··· Page ···

How To Ride A Motorcycle In Vietnam

We’re back! We drove straight to the nearest In-N-Out:

in n out

I have such bad jet lag. Hit me really hard this time.image of laptop clock at 3am

Riding in Vietnam was mostly easy, but we still burned a lot of time figuring it out when we got there. This post is a how-to guide that summarizes what we learned.

Rules

  • Locals told us it’s legal to ride in Vietnam as long as you’re licensed in your home country and you have an International Driving Permit.
  • The fine for riding without a license is 800 thousand dong, and I think they can impound your bike.
  • Helmets are required and almost nobody rides without them, which means you’ll probably get stopped if you do.

Buying A Bike

my bike

  • Your best options are semi-automatics like the Honda Blade. These are what the Vietnamese ride.
  • Make sure you get the blue registration card. Without the card you’re pretty much riding a stolen bike. Seems to be ok if the name and address on it are for a Vietnamese (e.g. the shop you bough it from).
  • Watch out for Chinese copies of bikes. That cheap little Honda is probably not a Honda. The copies need their oil changed every day and have a reputation for breaking down a couple times a week.

Routes

  • It’s worth a few hundred thousand dong to buy a local sim card so you can use Google maps.
  • Maps.me has pretty good offline maps for those mountains where you can’t get data.
  • Google maps consistently estimated half the time we actually needed. It took us:
    • Around nine hours to get from Ho Chi Minh to Bao Loc, split among two days. Getting out of HCMC was rough.
    • Seven hours from Bao Loc to Da Lat.
    • Six hours Da Lat to Nha Trang.
    • Half hour from Da Nang to the top of the Hai Van Pass.
  • There are a few cars-only highways, and they really are cars-only. We ended up on one and the locals were surprised we weren’t stopped by the police. On Google Maps these are orange, and regular highways are yellow.

Gear And Weather

  • Bring a poncho. These are what the Vietnamese use, and you really need one. That layer of plastic can change a ride from hellish to not so bad.
  • Make sure you have a visor for your helmet. It doesn’t have to cover your face, just deflect rain and hail when you tilt your head down. Without one, I literally had hail in my eyes.
  • Bring a rain cover for your bag and leave it on. Downpours come suddenly.
  • If I go again I won’t bring a riding jacket. It was a pain to carry around and the heat combined with low speed meant I often felt more likely to crash overheating in the thing than staying cool and focused.

Traffic

  • Keep loose and focus on flowing through the madness and it’s easy.
  • There is a lot of honking but it’s not road rage.
  • Keep constant track of what’s coming up behind you. Busses, trucks, and cars often pass when there really isn’t enough space.
  • Assume busses will hit you. The drivers are madmen.

Parking

  • Pretty much everywhere has a security guard that watches the bikes.
  • Pay the security guard when you leave, not when you park.
  • Leave the handle bars unlocked. The guard will move bikes around as people come and go. If you lock the bars they’ll just knock over your bike.
  • Don’t leave your helmet or anything else with the bike. It’ll walk away.
  • Hotels should either watch the bikes overnight or bring them inside. Make sure you ask.
  • We brought cable locks but never used them.

Flats And Maintenance

  • Always ask for the price before you let anyone start working. Otherwise you’ll likely end up with a much larger bill than you should.

···

Prompt 1:
Print the part of the Vietnam motorcycle guide starting at "Gear And Weather" and ending at "and it’s easy.".
Prompt 2:
In the Vietnam motorcycle guide, what color are the cars-only highways on Google Maps?
Prompt 3:
Write the next part of the Vietnam motorcycle guide, picking up after its final sentence.

··· Record excerpts ···

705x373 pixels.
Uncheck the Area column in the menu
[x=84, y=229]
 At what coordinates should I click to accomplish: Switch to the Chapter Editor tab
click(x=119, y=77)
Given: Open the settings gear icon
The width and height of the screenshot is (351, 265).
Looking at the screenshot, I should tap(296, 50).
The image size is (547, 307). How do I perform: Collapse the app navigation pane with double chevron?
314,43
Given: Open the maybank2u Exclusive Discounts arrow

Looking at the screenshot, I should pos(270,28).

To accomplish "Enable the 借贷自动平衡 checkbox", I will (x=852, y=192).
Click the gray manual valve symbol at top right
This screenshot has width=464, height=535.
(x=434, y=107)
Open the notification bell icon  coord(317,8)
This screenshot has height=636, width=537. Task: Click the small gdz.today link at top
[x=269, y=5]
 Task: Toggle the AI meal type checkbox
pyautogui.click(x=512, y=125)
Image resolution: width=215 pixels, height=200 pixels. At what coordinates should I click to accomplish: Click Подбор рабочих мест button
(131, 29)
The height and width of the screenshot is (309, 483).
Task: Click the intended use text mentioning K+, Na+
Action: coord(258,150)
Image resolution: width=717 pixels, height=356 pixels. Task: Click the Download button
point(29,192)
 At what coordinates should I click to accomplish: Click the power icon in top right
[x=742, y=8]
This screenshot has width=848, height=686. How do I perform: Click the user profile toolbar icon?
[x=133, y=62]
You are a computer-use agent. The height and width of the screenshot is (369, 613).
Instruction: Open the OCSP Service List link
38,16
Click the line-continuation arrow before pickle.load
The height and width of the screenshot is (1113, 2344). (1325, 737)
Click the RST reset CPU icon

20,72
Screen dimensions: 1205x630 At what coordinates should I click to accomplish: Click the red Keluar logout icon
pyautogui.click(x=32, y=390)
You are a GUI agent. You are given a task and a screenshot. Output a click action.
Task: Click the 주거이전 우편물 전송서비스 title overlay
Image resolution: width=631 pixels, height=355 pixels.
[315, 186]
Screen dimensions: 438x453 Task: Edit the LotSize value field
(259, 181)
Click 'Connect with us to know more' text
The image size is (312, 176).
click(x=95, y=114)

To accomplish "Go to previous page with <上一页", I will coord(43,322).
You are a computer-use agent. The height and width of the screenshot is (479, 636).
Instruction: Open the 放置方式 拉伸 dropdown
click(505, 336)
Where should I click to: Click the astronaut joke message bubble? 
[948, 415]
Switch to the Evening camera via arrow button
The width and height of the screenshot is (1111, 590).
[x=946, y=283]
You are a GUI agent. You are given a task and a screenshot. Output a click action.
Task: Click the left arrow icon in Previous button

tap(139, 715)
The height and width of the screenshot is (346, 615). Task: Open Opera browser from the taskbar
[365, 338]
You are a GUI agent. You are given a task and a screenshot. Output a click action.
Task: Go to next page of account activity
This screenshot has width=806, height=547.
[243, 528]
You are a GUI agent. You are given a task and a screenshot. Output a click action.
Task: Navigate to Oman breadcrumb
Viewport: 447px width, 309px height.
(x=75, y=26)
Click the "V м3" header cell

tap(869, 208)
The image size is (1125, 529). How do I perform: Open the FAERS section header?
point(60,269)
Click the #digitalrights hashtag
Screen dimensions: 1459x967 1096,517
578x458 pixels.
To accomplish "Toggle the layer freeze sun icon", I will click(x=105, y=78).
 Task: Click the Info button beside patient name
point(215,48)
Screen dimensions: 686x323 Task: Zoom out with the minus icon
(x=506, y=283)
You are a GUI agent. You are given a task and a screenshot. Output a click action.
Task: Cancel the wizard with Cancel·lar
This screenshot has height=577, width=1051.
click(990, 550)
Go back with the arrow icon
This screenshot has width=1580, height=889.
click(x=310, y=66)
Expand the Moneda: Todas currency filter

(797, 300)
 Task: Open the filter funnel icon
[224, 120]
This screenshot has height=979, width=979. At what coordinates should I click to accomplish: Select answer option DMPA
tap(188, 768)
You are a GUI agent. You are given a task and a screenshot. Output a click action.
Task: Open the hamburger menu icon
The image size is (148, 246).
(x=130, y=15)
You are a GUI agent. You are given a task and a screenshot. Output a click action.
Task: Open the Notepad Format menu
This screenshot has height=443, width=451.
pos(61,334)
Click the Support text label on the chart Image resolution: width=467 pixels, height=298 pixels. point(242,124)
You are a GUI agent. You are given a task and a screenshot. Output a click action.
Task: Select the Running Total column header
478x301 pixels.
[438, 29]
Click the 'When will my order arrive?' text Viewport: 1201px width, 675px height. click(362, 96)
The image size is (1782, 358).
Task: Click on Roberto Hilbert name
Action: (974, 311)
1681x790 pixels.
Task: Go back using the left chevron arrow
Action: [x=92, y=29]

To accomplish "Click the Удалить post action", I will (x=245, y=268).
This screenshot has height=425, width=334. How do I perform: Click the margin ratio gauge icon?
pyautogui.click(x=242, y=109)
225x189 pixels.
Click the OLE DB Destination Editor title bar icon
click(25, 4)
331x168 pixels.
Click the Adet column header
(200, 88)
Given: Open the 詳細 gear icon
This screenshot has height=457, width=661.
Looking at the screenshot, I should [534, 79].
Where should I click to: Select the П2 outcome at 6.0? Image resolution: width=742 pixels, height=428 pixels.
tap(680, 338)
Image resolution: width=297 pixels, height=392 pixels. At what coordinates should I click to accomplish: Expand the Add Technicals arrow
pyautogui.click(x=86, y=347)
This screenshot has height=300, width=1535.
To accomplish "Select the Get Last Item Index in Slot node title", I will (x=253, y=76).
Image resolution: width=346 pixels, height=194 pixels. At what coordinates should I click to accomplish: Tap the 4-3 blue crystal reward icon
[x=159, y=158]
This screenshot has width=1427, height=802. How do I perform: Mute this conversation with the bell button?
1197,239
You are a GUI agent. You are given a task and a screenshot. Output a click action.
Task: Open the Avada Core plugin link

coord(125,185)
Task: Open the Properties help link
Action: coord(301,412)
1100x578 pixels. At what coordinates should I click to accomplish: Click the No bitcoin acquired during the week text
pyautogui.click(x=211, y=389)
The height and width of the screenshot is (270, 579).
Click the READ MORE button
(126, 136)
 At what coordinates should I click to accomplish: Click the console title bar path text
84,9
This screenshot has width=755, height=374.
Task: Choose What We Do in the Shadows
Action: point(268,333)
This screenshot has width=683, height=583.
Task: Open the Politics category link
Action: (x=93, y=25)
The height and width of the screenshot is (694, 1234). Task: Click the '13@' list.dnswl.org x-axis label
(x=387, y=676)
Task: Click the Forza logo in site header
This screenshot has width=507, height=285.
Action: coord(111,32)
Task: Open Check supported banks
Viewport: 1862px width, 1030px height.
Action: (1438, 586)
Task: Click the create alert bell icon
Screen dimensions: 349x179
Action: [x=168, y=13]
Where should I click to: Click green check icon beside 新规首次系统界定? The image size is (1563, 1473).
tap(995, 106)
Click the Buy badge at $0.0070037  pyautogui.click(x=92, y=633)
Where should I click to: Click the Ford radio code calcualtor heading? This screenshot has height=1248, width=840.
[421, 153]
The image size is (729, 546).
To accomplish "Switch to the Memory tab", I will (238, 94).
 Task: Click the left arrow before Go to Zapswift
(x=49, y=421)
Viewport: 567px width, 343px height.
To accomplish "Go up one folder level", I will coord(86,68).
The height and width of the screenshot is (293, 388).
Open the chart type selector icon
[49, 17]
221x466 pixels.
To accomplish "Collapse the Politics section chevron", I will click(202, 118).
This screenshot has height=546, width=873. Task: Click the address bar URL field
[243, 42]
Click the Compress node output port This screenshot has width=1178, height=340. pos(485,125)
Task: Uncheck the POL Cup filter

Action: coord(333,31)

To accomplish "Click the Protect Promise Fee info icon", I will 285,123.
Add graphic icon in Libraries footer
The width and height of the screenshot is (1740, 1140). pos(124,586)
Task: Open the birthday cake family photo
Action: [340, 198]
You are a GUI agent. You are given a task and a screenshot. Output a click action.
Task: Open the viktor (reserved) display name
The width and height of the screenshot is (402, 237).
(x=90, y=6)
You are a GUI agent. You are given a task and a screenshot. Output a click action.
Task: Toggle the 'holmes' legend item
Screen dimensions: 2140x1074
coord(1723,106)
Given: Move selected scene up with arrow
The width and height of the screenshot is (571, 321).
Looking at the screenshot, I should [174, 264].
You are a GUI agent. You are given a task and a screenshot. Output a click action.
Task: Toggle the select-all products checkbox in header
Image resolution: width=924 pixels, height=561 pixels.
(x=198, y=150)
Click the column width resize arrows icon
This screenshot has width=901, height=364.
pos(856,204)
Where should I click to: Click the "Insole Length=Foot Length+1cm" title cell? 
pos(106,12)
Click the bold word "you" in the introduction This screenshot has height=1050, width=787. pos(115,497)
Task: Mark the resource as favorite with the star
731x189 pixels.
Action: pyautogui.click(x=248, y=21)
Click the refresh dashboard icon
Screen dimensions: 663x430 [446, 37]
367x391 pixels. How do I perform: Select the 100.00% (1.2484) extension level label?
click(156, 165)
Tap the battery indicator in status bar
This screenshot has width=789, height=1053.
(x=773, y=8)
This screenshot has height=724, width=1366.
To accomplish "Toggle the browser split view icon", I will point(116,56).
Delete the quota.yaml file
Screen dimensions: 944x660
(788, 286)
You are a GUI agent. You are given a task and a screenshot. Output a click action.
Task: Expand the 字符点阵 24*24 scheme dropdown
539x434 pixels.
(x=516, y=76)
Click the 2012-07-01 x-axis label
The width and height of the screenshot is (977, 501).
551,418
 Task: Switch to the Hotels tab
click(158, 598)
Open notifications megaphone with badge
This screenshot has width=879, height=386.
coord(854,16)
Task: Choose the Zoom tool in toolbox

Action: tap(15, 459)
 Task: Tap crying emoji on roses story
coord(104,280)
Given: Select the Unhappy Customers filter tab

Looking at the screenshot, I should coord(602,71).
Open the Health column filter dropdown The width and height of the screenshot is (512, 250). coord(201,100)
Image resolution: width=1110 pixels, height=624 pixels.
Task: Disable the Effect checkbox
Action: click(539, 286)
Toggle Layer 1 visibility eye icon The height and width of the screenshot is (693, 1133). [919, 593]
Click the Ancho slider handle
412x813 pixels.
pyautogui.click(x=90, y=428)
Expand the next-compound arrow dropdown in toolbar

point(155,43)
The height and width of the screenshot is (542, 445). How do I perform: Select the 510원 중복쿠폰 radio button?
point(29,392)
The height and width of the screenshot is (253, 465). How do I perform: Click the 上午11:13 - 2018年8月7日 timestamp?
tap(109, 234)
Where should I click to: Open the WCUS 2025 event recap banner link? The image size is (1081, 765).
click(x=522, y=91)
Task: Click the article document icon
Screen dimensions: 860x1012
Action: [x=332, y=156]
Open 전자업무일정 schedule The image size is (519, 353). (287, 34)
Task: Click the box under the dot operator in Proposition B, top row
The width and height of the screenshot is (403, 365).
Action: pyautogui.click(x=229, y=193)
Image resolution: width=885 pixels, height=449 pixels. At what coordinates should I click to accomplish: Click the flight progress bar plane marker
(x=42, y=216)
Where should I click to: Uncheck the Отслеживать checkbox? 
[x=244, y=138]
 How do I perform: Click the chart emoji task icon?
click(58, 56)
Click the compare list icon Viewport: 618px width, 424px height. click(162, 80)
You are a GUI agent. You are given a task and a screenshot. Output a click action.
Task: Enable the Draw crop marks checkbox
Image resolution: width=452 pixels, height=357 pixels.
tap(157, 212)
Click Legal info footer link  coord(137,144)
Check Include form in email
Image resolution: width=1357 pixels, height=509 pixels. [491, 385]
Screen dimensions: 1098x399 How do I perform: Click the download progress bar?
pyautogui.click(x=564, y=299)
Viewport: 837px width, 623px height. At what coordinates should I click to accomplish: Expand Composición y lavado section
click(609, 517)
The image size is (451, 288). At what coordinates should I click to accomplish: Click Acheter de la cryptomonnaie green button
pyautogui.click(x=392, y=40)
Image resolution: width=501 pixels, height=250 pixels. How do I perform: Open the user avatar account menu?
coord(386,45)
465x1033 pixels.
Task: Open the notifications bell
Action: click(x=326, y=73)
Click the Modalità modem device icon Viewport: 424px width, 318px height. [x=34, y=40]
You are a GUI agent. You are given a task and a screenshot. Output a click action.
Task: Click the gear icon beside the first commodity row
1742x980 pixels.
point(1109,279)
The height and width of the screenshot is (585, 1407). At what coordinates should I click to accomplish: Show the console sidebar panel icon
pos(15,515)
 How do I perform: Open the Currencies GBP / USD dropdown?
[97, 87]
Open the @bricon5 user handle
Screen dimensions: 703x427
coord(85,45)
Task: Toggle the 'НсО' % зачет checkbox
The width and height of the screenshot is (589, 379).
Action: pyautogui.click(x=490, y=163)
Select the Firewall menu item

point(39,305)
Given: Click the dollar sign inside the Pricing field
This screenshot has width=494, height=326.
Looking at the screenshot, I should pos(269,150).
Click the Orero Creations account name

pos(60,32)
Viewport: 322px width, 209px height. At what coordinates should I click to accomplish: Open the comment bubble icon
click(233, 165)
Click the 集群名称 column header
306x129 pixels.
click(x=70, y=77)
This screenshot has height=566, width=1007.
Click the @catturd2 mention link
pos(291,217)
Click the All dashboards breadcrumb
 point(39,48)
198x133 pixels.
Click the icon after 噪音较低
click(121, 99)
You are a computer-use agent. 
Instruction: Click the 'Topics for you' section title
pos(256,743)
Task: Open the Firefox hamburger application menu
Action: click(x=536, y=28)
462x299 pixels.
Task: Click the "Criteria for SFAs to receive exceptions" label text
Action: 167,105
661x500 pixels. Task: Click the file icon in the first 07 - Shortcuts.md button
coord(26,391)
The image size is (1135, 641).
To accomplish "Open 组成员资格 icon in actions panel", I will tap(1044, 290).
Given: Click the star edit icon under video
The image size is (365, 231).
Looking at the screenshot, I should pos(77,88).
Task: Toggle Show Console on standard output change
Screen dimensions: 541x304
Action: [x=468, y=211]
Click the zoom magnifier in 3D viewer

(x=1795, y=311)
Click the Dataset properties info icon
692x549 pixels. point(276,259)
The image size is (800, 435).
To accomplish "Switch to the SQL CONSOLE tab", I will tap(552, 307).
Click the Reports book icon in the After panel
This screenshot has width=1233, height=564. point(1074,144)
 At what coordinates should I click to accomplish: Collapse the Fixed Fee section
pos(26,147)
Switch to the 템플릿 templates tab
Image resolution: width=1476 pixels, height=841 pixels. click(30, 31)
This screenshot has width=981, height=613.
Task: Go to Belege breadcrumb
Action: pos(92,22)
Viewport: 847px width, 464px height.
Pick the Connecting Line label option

···

Written reply 1:
Gear And Weather

  • Bring a poncho. These are what the Vietnamese use, and you really need one. That layer of plastic can change a ride from hellish to not so bad.
  • Make sure you have a visor for your helmet. It doesn’t have to cover your face, just deflect rain and hail when you tilt your head down. Without one, I literally had hail in my eyes.
  • Bring a rain cover for your bag and leave it on. Downpours come suddenly.
  • If I go again I won’t bring a riding jacket. It was a pain to carry around and the heat combined with low speed meant I often felt more likely to crash overheating in the thing than staying cool and focused.

Traffic

  • Keep loose and focus on flowing through the madness and it’s easy.

Written reply 2:
Orange.

Written reply 3:
  • Patching a flat should cost around 10 or 20 thousand dong. I got a new tube once and I think that cost about 100 thousand.
  • There are lots of folks who can help you with flats. We had two flats in remote spots and still ended up with patches that held.
  • When getting a flat fixed, they’ll probably leave the wheel on. That’s the best option unless you’re at a dealership. Roadside places probably don’t have real mechanics or the right size tubes.
  • The bigger the shop, the better.
  • If you have a Honda, legit dealerships are easy to recognize. They wear white uniforms and work in a bit, spotlessly red and white building. Don’t have work done anywhere else unless you have no choice.
  • Honda’s will probably have a maintenance booklet (I had one but I don’t actually know if you always get one or it was an optional extra). It’ll get you a bunch of work for free.

Shipping

You can put bikes on trains and busses, but I only personally used a train.

  • I paid about 500 thousand dong to ship from Nha Trang to Da Nang.
  • They crated my bike, and on arrival it cost another 30 thousand or so to have them uncrate it. There was a sign but I’m not sure if it was legit or I got scammed.
  • The bike and I were on different trains but we arrived within an hour of each other.
  • You’ll need your blue registration card and your passport to buy a ticket.
  • They should give you a receipt when you drop off the bike.
  • We didn’t need to buy tickets in advance, but I hear the space sometimes fills fast so go early and double-check.
  • Take the mirrors off and put them in the pocket under the seat.
  • They drained the fuel and I didn’t get it back, but I don’t know if that’s normal or because I didn’t speak enough Vietnamese to argue about it.

Police

Locals gave us a lot of warnings about police corruption, but we were never stopped. Still, we got a lot of advice from those locals on how to deal with the police. This is what they said:

  • The police aren’t allowed to touch you.
  • If you’re stopped, immediately lock the handlebars and put the keys in your pocket. Don’t give them the keys.
  • Never sign anything or you’ll end up with your bike impounded. If they try to make you sign, say no.
  • Never hand them your real passport. Show them a copy. If they ask for the original tell them it’s at your hotel.
  • Never let them take your blue registration card. Once they have it you can’t really do anything until they give it back. If they try to take it, say no.
  • Keep about 250 thousand dong loose in your pocket and separate from your other money. That should be about what they expect if they want a bribe, but if they see more they’ll try to take it. Make it look like that’s all you have.

If you go, send pictures!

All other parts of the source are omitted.